Starting a Discipleship Group

What is a Discipleship Group? In a Discipleship Group we commit to following our Lord Jesus together, more intently, by sharing our time, our God, and our mission.

Why groups of three (triads)? We think a group of three provides the intimacy of a smaller group with the benefit of multiple perspectives on each person’s situations, strengths and struggles.

Who should participate in Discipleship Groups? Everyone! Our aim as a church is to become a joy-filled community that treasures God in Christ supremely, obeys the Bible completely, loves one another selflessly, and spreads the gospel intentionally. We do this through the Sunday Worship Celebration, Community Groups, and Discipleship Groups – everyone should be in all three, and we believe triads are a simple way to begin a Discipleship Group.  

How can I find a Discipleship Group? We have found Discipleship Groups work best when they are formed organically rather than through assignment. We encourage you to start by finding another person you think would be a good match; then, the two of you can find a third member. Good places to look for other members are in your Community Group or through relationships that develop at church or in Life Training Classes. You can also ask others (friends, Community Group leaders, ministry leaders, elders, pastors) if they know of anyone that might be interested in joining in a triad.

What should a Discipleship Group (DG) do? Share your time, your God, and your mission. There are more details below (so keep reading), but it really is this simple: follow Jesus, together with two or more other disciples, sharing your lives, your God and your mission. 

  • Enjoy each others’ company. A good DG will have fun, and enjoy time together that simply enjoys each others’ friendship: hikes, playdates, shows, meals, chores – life.
  • Stay in touch with each other, in each others’ rhythm of life: This might mean meeting once a week, but it will always involve some kind of substantial weekly contact. Sometimes that might be face-to-face, sometimes digital. There is, however, no good replacement for face-to-face contact.
  • Be in the Word together. Some DG’s review the prior week’s sermon; some read and discuss a good book; some read through the Bible with a commentary. Regardless, we encourage you to invite the input of a pastor or other elder as you choose a source of content for your group.
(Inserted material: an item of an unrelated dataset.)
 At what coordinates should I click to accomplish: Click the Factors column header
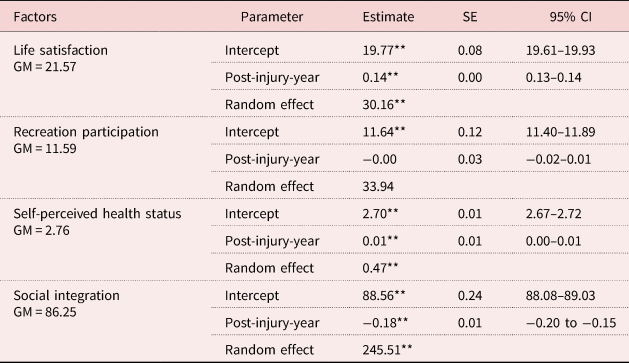pyautogui.click(x=35, y=17)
“And let us consider how to stir up one another to love and good works, not neglecting to meet together, as is the habit of some, but encouraging one another, and all the more as you see the Day drawing near.” -Hebrews 10:24-25

  • Share deeply: Since these people are to be the people in the church that know you the best, you should be willing to share your joys and your struggles.

“So, being affectionately desirous of you, we were ready to share with you not only the gospel of God but also our own selves, because you had become very dear to us.” -1 Thessalonians 2:8

  • Share your mission: Every good DG will not just turn inwardly, thinking only of self, but will consider the relationships that each one has with unbelievers, and pray for them and for each other, as men and women on the mission of Christ. Every DG will give place to the mission in the life of the group. But this will go one of two ways: some will then “go out” with the gospel, while others will invite unbelievers within the life of the group.
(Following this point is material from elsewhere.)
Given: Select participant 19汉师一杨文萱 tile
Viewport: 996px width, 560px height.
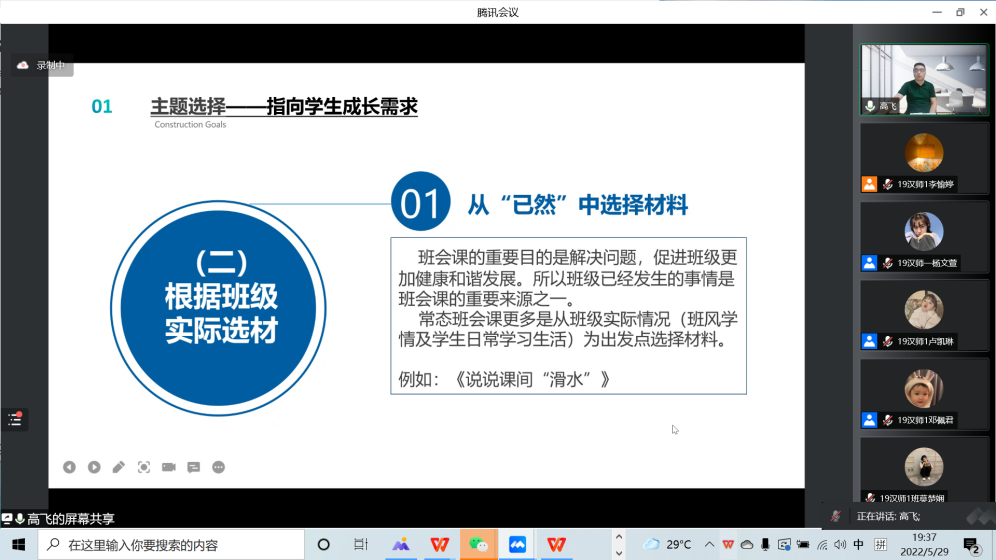Looking at the screenshot, I should tap(923, 236).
”Go therefore and make disciples of all nations, baptizing them in the name of the Father and of the Son and of the Holy Spirit.” Matthew 28:19

  • Listen deeply, patiently, biblically: You are listening to answer the question, “How can I pray for you?” – really pray for you, the way God would have me pray – according to your true needs. Those needs will involve a) the other’s situation, b) their own heart, as it bends toward or away from God, and c) the words and commands and promises of God.
  • Pray for one another: You take time to sincerely pray intelligently - that is, praying God's thoughts for this person back to God. No better way to be a good friend than to open the vast storehouses of our Father's heaven for another.
  • Encourage one another: Listening well and praying intelligently positions us to be conduits of God's grace back to this friend. But it won't be trite or wooden or superficial. It will be well-timed grace, meeting your friend in the rhythm of their life.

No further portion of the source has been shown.